As of Jan. 1, 25.5 percent of Black pregnant people had received at least one shot, compared with 37.0 percent of Hispanic pregnant people and 42.5 percent of white pregnant people. Only 41.5 percent of pregnant people of all races had received at least one vaccination.

“These three had surgeries performed on them with no consent, no anesthesia, for us to be able to enjoy the benefits of a Pap smear today,” said Ndidiamaka Amutah-Onukagha, associate professor of public health and community medicine at Tufts University School of Medicine. “How we know what techniques to use, how we know how to make incisions and heal women’s bodies is all on the backs of these Black women.”

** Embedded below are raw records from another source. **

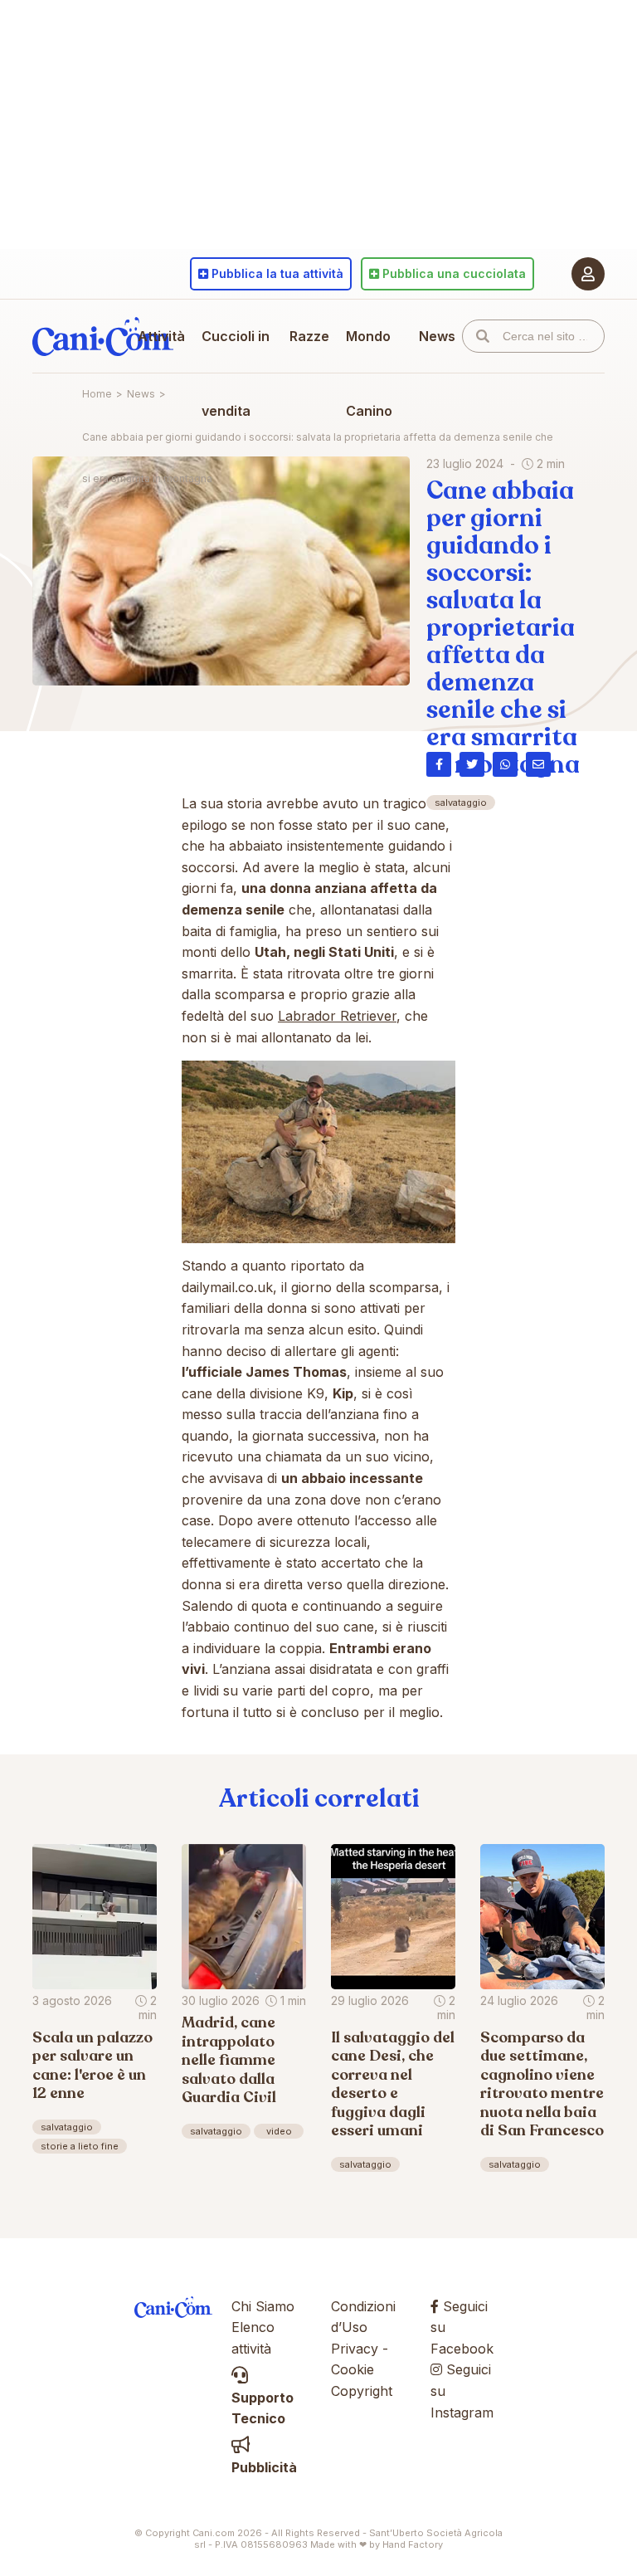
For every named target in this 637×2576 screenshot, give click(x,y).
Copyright (361, 2391)
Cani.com (102, 336)
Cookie (352, 2369)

Between the 1920s and 1980s, residents at teaching hospitals across the South practiced their craft by performing unnecessary hysterectomies on poor Black women, according to legal scholar Dorothy Roberts’s book on the history of medical abuse on Black women, “Killing the Black Body: Race, Reproduction, and the Meaning of Liberty.”

The Black community has been subjected to other forms of reproductive harm. Between 1929 and 1973, the North Carolina Eugenics Board targeted minorities for forced sterilization. Black people made up 39 percent of those targeted until the 1960s, when the rate shot up to 60 percent.

“Black women are more likely to be discriminated against, or to have their pain systems ignored or under-treated,” said Amutah-Onukagha. “Obviously what people like to call implicit bias is more likely to play out when Black people enter the healthcare system around labor and delivery.”


Conclusion (Pregnancy/Vaccines)

Doctors, public health researchers and misinformation specialists who were interviewed for this story coalesced around one way to convince pregnant people to get the vaccine: One-on-one conversations between them and people they trust, ideally their doctors.

“I’ll do anything — explain to them what we’ve seen, what we know, how bad covid is. I’ll hear what they’re thinking about. Why they won’t take it,” said Morris, the OB-GYN in Mississippi. “It takes a long time, and you still can’t convince some patients.”

“People receive information better from people that they know and trust,” Amutah-Onukagha said.